** GOAL OF THE EXERCISE **
Rewrite the Very Sensitive List supplement text between "Note to Supplement" and "(i) 1A002.a.", inclusive, with "subset" updated to "portion".

[[ DOCUMENT EXTRACT, beginning ]]

Supplement No. 7 to Part 774--Very Sensitive List

    Note to Supplement No. 7: While the items on this list are 
identified by ECCN rather than by Wassenaar Arrangement numbering, 
the item descriptions are drawn directly from the Wassenaar 
Arrangement's Very Sensitive List, which is a subset of the 
Wassenaar Arrangement's Sensitive List. If text accompanies an ECCN 
below, then the Very Sensitive List is limited to a subset of items 
classified under the specific ECCN or has differing parameters.

(1) Category 1

    (i) 1A002.a.
    (ii) 1C001.
    (iii) 1C012.
    (iv) 1E001--``Technology'' according to the General Technology Note 
for the ``development'' or ``production'' of equipment and materials 
specified by 1A002.a, 1C001, or 1C012.

(2) Category 5--Part 1

    (i) 5A001.b.5.
    (ii) 5A001.h.
    (iii) 5D001.a--``Software'' specially designed for the 
``development'' or ``production'' of equipment, functions or features 
specified by 5A001.b.5 or 5A001.h.

[[ DOCUMENT EXTRACT, end ]]
[[ DATA EXCERPTS, beginning ]]

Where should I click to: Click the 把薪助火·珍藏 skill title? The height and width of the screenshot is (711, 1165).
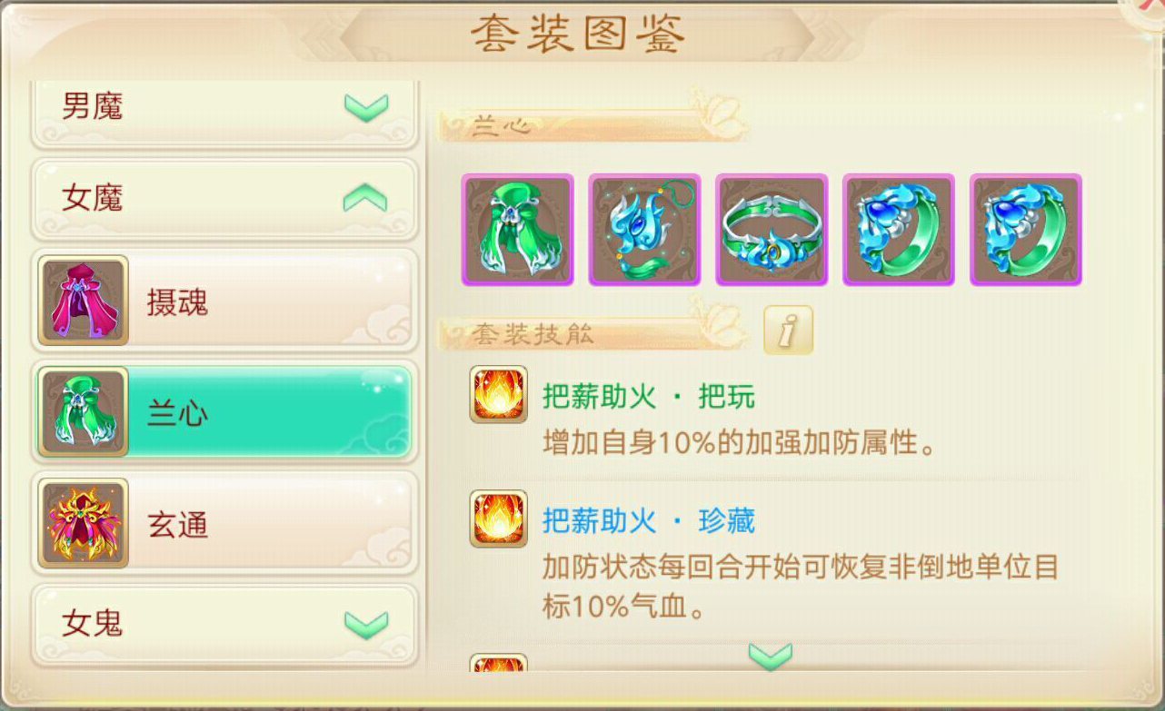(x=648, y=520)
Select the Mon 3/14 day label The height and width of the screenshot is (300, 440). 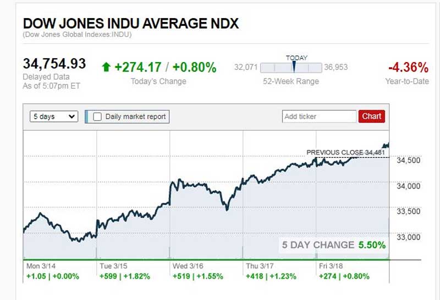(x=40, y=266)
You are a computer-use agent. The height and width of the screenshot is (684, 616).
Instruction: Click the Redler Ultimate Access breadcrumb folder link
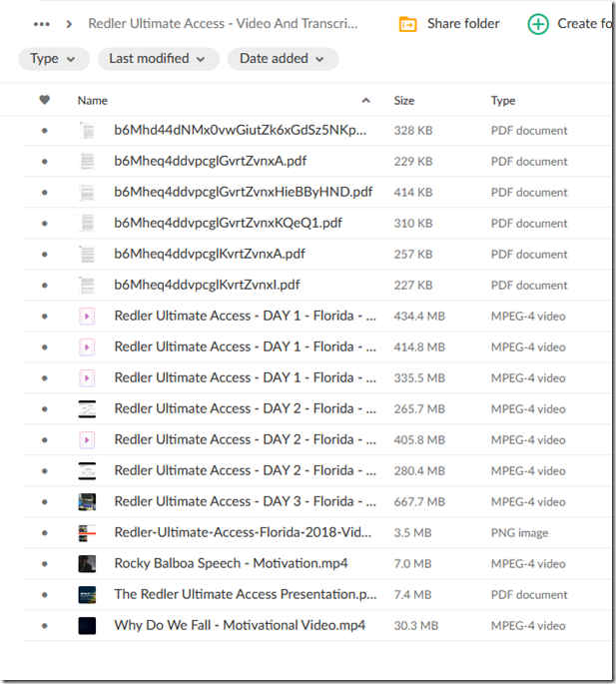pyautogui.click(x=223, y=24)
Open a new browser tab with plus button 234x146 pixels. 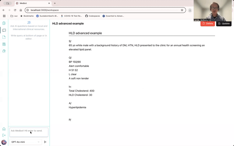click(x=55, y=3)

[[ DATA EXCERPTS, end ]]

** EXPECTED ANSWER **
Note to Supplement No. 7: While the items on this list are 
identified by ECCN rather than by Wassenaar Arrangement numbering, 
the item descriptions are drawn directly from the Wassenaar 
Arrangement's Very Sensitive List, which is a portion of the 
Wassenaar Arrangement's Sensitive List. If text accompanies an ECCN 
below, then the Very Sensitive List is limited to a portion of items 
classified under the specific ECCN or has differing parameters.

(1) Category 1

    (i) 1A002.a.